不可諱言的是,這項改革的起點源於對波蘭醫學學歷的質疑,但這個起點卻包含了更大的考量─目前沒有完整的客觀標準去評鑑各國的醫學教育,因此無法確定外籍醫學生學習內容與台灣醫學生相似。現在所推行的學歷認證,只是希望確認醫學留學生具有和國內醫學生一樣的專業水準。因此,學歷認證不只是針對波蘭醫學留學生,而必須要包含所有外籍醫學留學生。
由於學歷認證要檢驗這些歸國的遊子是否具有和國內醫學生相似的程度,學歷認證的考題將先由台灣本地醫學生進行前測,以台灣醫學生的平均分數做為通過的標準。 第一階段的筆試佔百分之七十,如果在第一階段中有任何一科零分,就不可以參加第二階段的甄試。第二階段為臨床考試,採用口試的方式進行。

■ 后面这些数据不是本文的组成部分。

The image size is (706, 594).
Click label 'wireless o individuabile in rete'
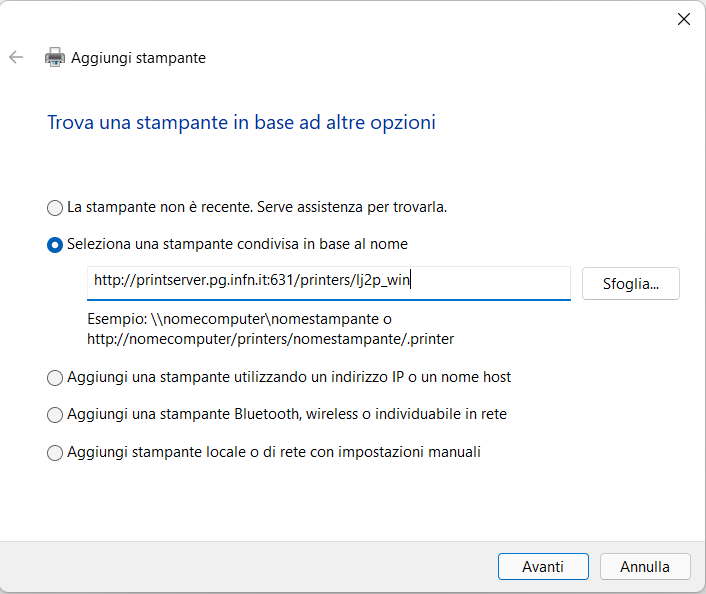tap(406, 414)
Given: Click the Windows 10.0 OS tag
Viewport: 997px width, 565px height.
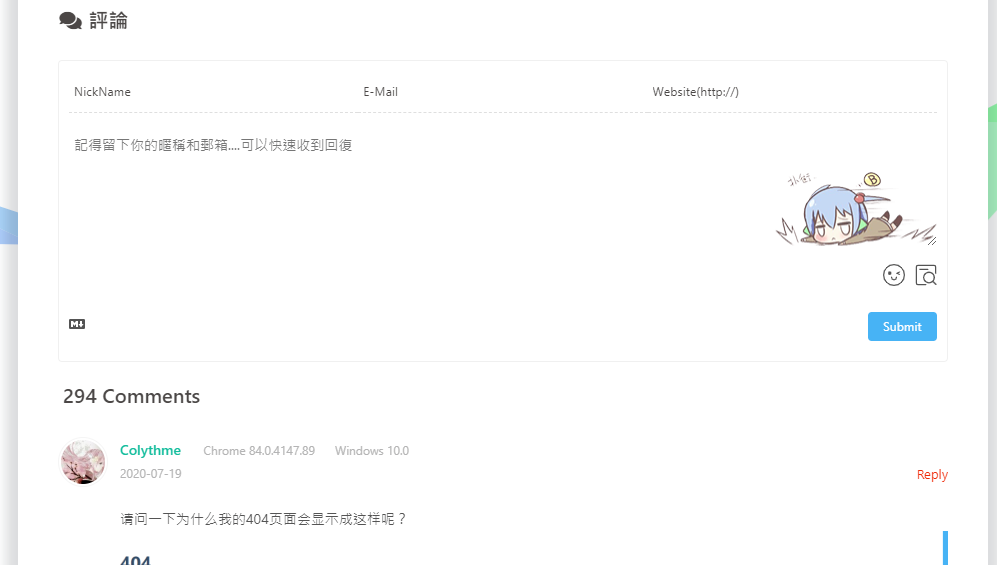Looking at the screenshot, I should click(372, 451).

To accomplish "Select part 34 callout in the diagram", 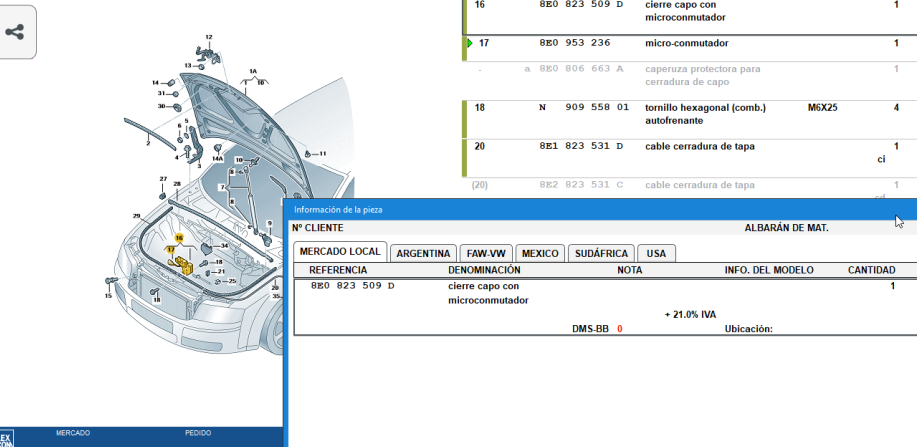I will point(225,245).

因為不單單靠筆試成績決定是否能夠通過學歷認證,口試的採行就產生了公平性的問題。有人會質疑,學歷認證並未全程公開化,那麼就可能有黑箱作業,或者蓄意利用第二階段讓當年度的率取率降低。
面對這一項質疑,推動這次醫師法修法的醫學生認為,有一點是必須要分清楚的,就是學歷認證的執行,和執行後的公平性是兩回事。為了解決「無法確定台灣以外的 醫學生所接受的教育」此一現象,才會推動學歷認證。至於制度中的運作方式,例如考題方向,或是會不會產生不公平的問題,都必須要由採行了此項制度的政府來 負責。學歷認證作為學習成果的篩選關卡,在目前缺乏篩選的客觀標準之下,有其存在的必要,不能因為此制度實施後可能遭遇的難關就先否決這一關卡存在的必 要。
由 於目前台灣的醫師國考採用及格制,所以並沒有辦法真正鑑別出外籍醫學生否具有和國內醫學生相當的實力。因此,有人質疑,台灣醫學生不參加嚴格的學歷甄試, 只參加簡單的國考,並沒有辦法證明他們的實力。針對這一項質疑,醫學生回應道,現在台灣醫學教育界認為台灣七年的醫學生教育已經確保畢業的醫學生具有一定 的知識水準,所以即使國考沒有非常嚴苛,還是可以確保台灣本地畢業的醫學生具有足夠的專業知識。
目前國內醫學界對於台灣醫學教育的信心,是建立在主觀的信任之上,但是卻沒有足以說服圈外人的客觀標準。雖然說現在有名為TMAC(Taiwan Medical Accreditation Council)的評鑑制度,但這樣標準卻仍不適用於台灣的醫學系。有些醫學系採用了TMAC的評鑑標準之後,反而使得自身的教學效果下降。若未來能夠提高國考的難度,或許可以藉由通過國考的比例來評鑑國內醫學系水準;同時,若提高國考的難度,就有希望讓國考取代學歷甄試,讓台灣的醫學系畢業生和持外國學歷的醫學生公平比試。
持 國外學籍的醫學生通過學歷甄試後,還要在台灣的醫院實習通過之後,才可以參加國考取得在台灣開業資格。實習是要讓未來的準醫師熟悉當地的風情。即使在國外 就讀醫學系時就已經有實習經驗,卻無法保證在台灣執業之後可以順利融入台灣的醫病社會。若在國外實習,和當地病人交談的語言和台灣不同,如果沒有在台灣實 習過,語言的精準度難免有誤差。而各國的自然環境和人群活動型態各有不同,因此各地會流行的疾病、病人會出現的症狀也會有所差異。像是流行病學就很注重環 境的差異。而不同地方的人群普遍出現的病徵也不同,像是在台灣,當病人說早上起床都會打噴嚏時,就大致上可以猜是過敏,但在其他地區就不見得。由此可見, 要求持國外學歷的人在台灣實習,很重要的原因是要讓他們在成為正式的醫師之前對台灣的醫病環境更加熟悉。
註:在本文中,「醫病環境」為作者用來表示某一地普遍流行的疾病、當地人容易出現的症狀、和病人溝通的語言、當地人和醫師相處模式等等。